Record excerpts Block Start

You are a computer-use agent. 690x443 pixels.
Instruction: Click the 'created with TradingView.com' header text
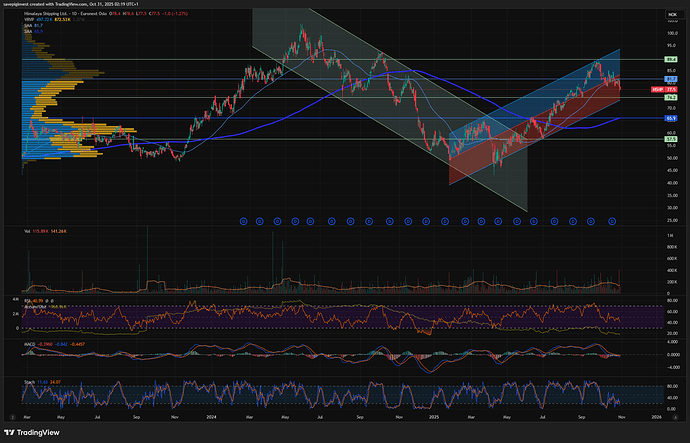(80, 6)
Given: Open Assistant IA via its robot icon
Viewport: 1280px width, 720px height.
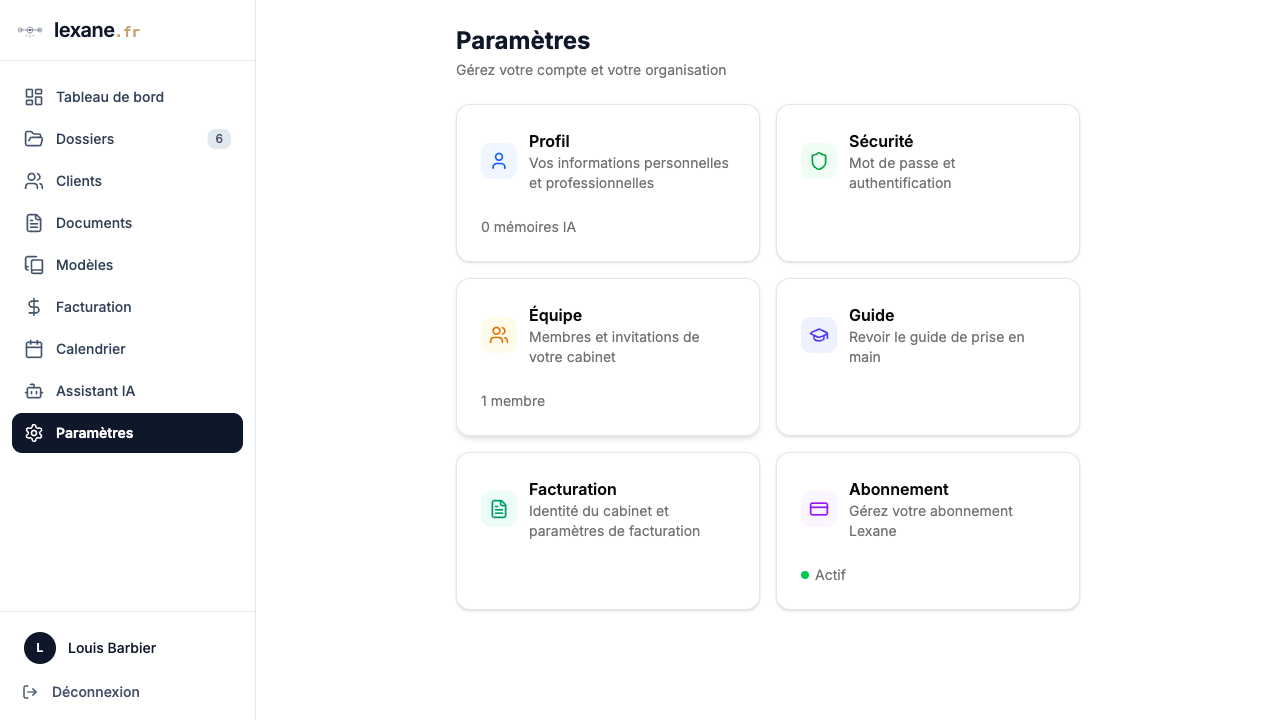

Record excerpts Block End

Your task: Using the data above, write out every line exactly, leaving the images behind.

Expected answer:
You are a computer-use agent. 690x443 pixels.
Instruction: Click the 'created with TradingView.com' header text
(80, 6)
Given: Open Assistant IA via its robot icon
Viewport: 1280px width, 720px height.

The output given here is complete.